Information provided:
########################################

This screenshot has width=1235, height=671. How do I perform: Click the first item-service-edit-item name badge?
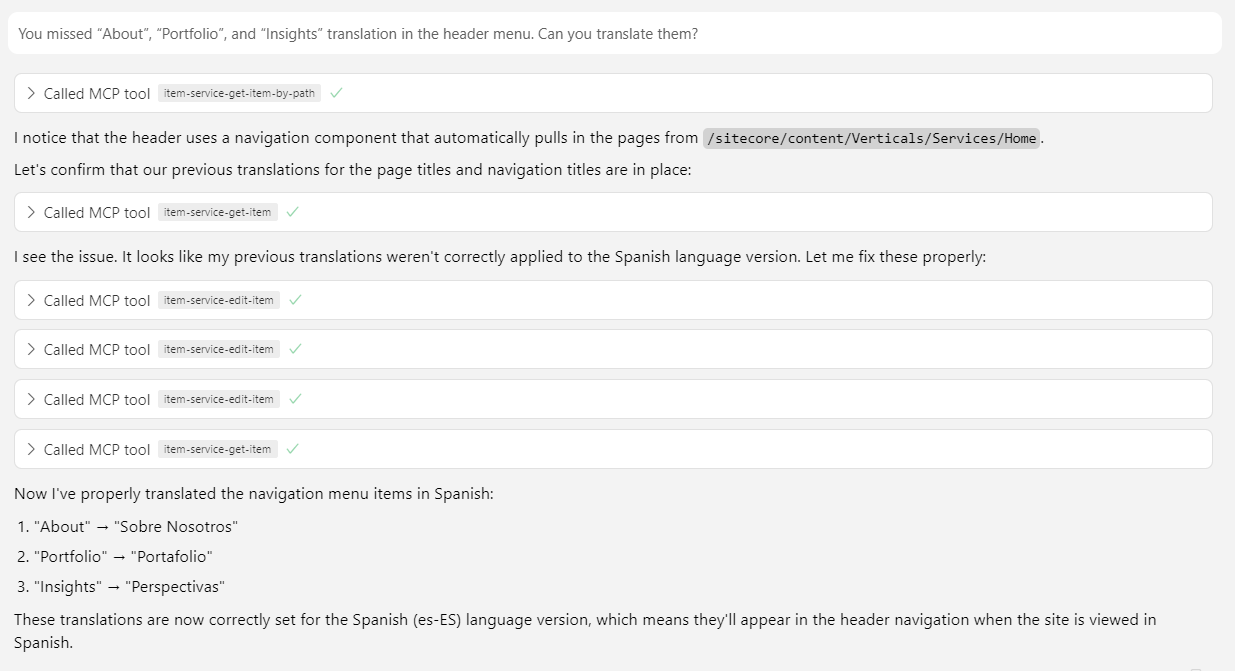tap(218, 300)
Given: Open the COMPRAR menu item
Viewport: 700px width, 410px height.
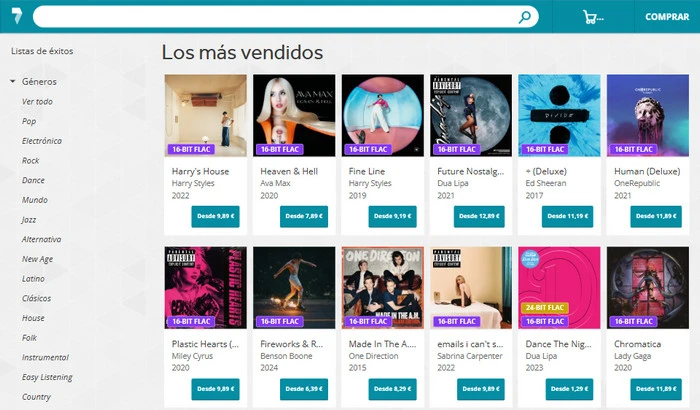Looking at the screenshot, I should (667, 17).
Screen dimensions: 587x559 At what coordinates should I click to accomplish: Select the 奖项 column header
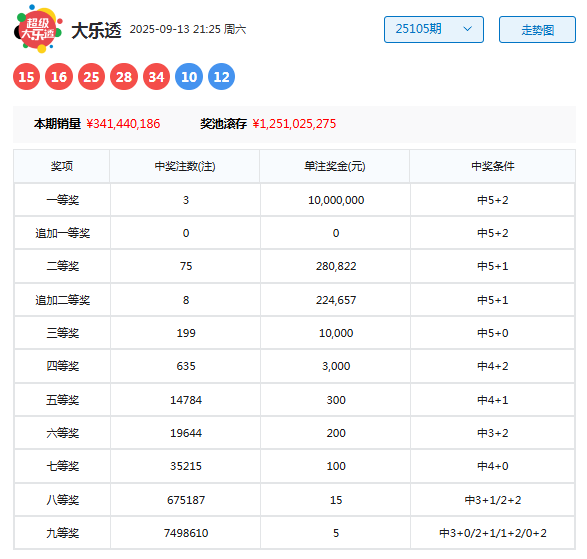coord(62,166)
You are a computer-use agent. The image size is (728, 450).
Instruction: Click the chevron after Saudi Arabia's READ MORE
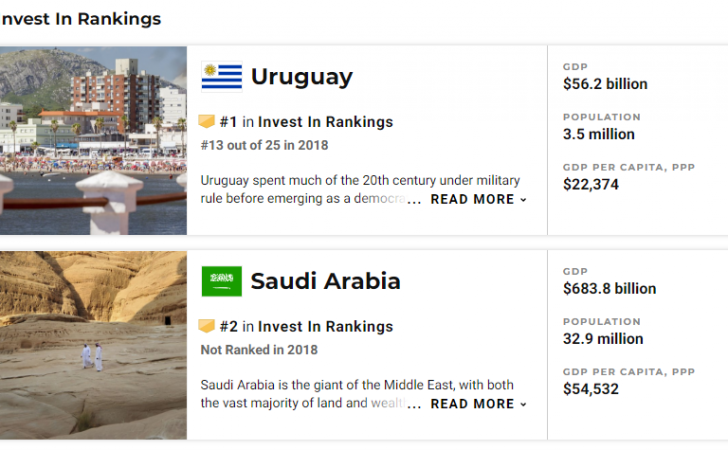pyautogui.click(x=523, y=404)
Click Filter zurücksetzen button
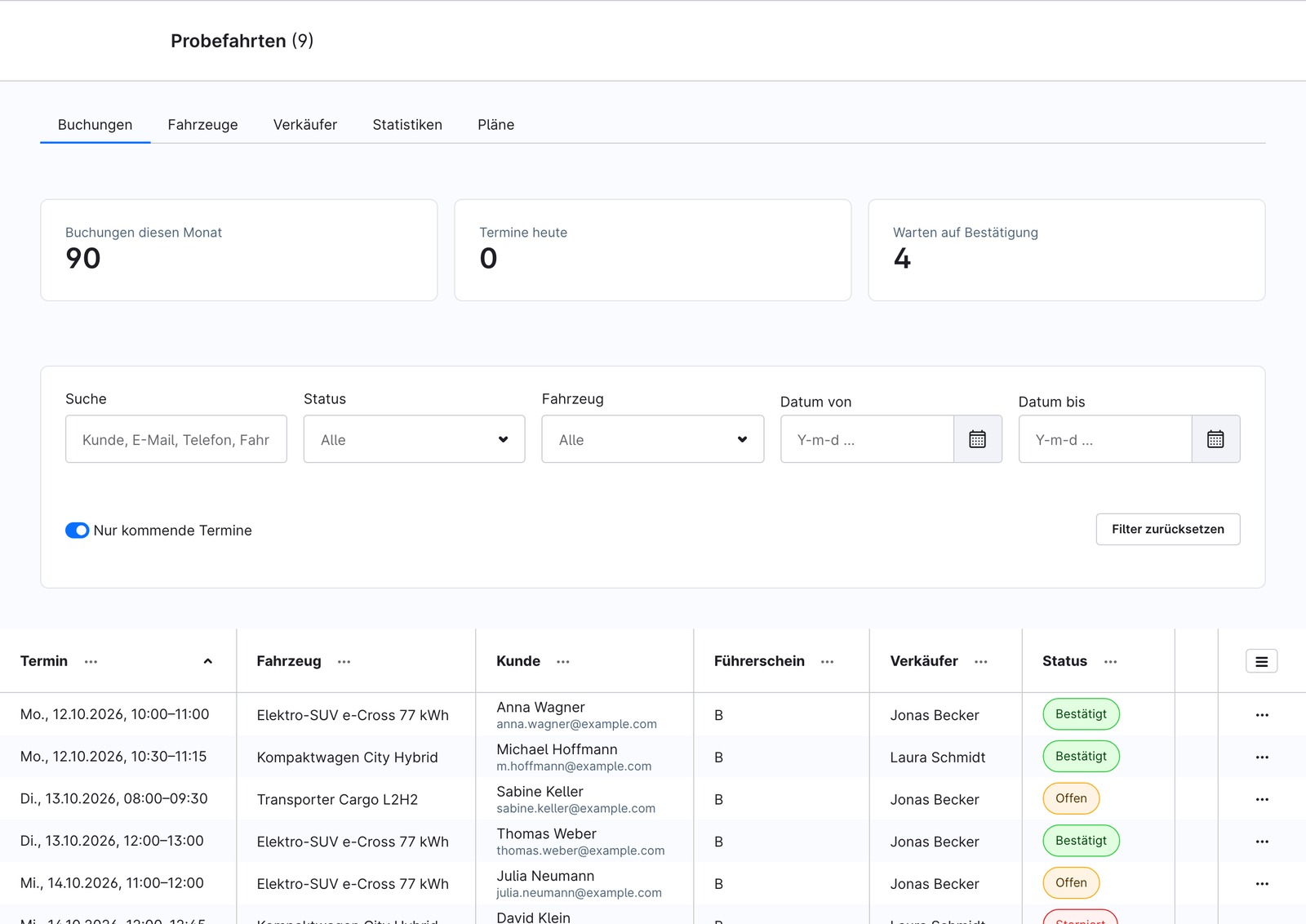 pyautogui.click(x=1168, y=529)
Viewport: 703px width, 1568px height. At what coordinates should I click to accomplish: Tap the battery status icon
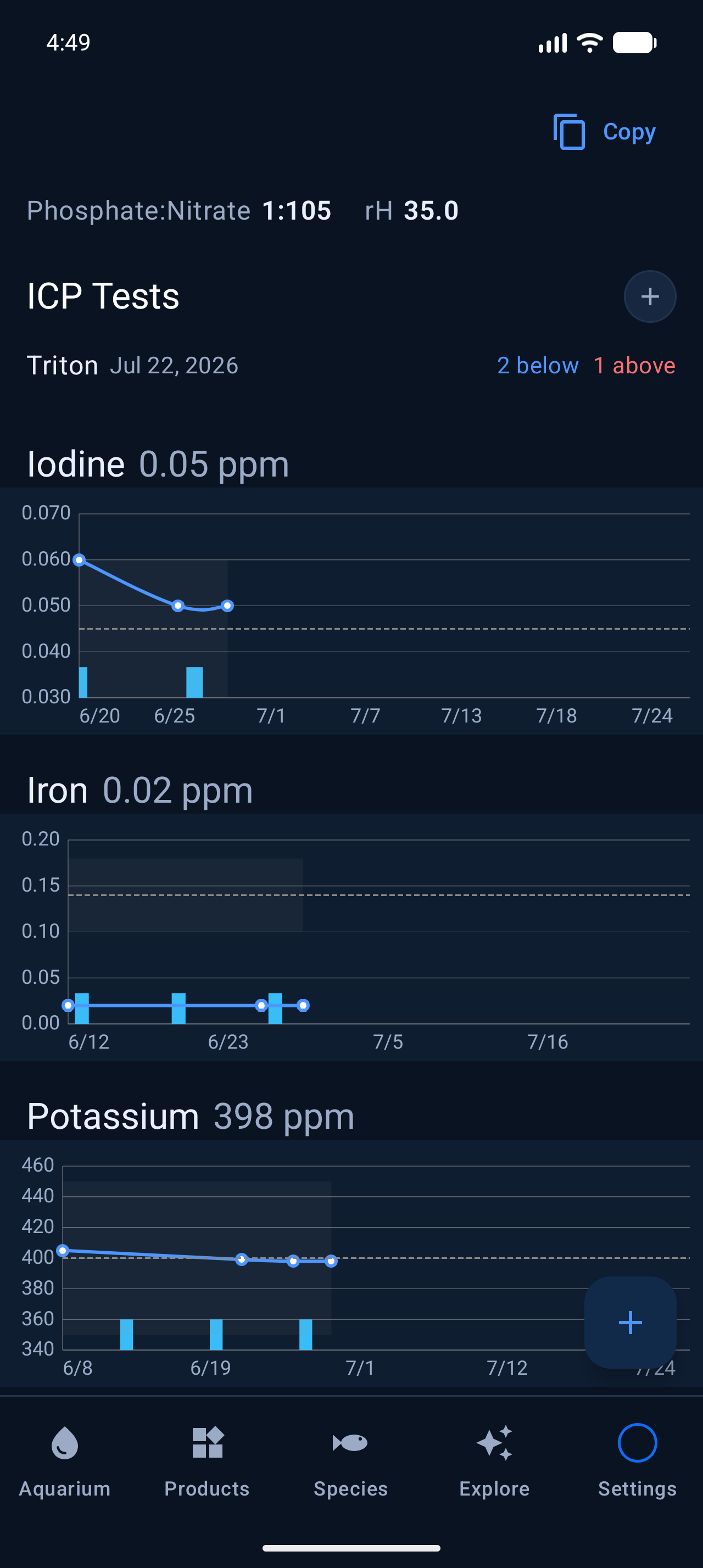pos(634,43)
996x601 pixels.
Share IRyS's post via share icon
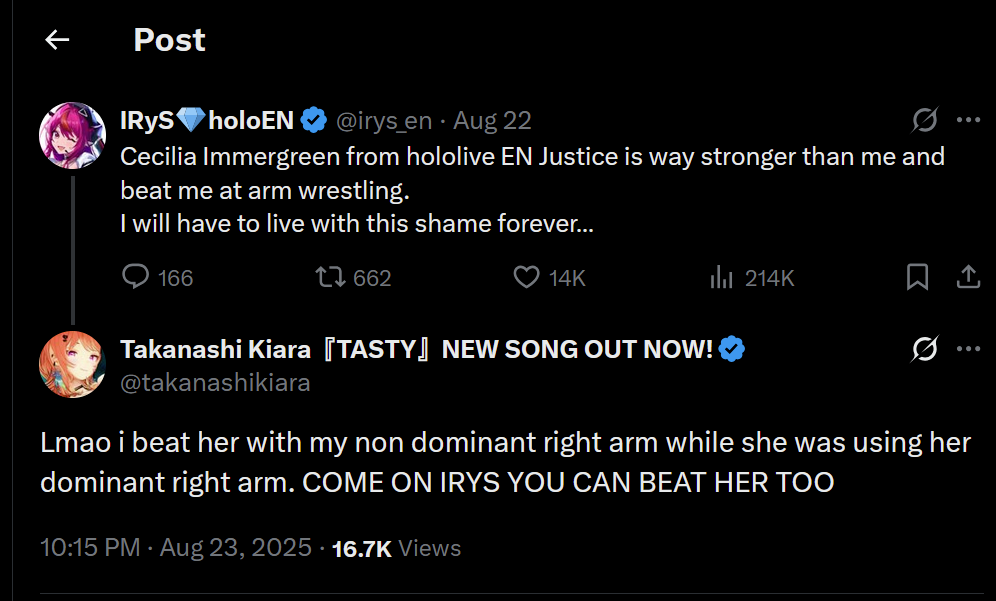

########################################

Problem statement: Give back the data exactly. Pictures stay out.

Result of this exercise:
This screenshot has width=1235, height=671. How do I perform: Click the first item-service-edit-item name badge?
tap(218, 300)
Given: Open the COMPRAR menu item
Viewport: 700px width, 410px height.
Looking at the screenshot, I should (667, 17).
Screen dimensions: 587x559 At what coordinates should I click to accomplish: Select the 奖项 column header
coord(62,166)
You are a computer-use agent. The image size is (728, 450).
Instruction: Click the chevron after Saudi Arabia's READ MORE
pyautogui.click(x=523, y=404)
Click Filter zurücksetzen button
 pyautogui.click(x=1168, y=529)
Viewport: 703px width, 1568px height. At what coordinates should I click to accomplish: Tap the battery status icon
pos(634,43)
996x601 pixels.
Share IRyS's post via share icon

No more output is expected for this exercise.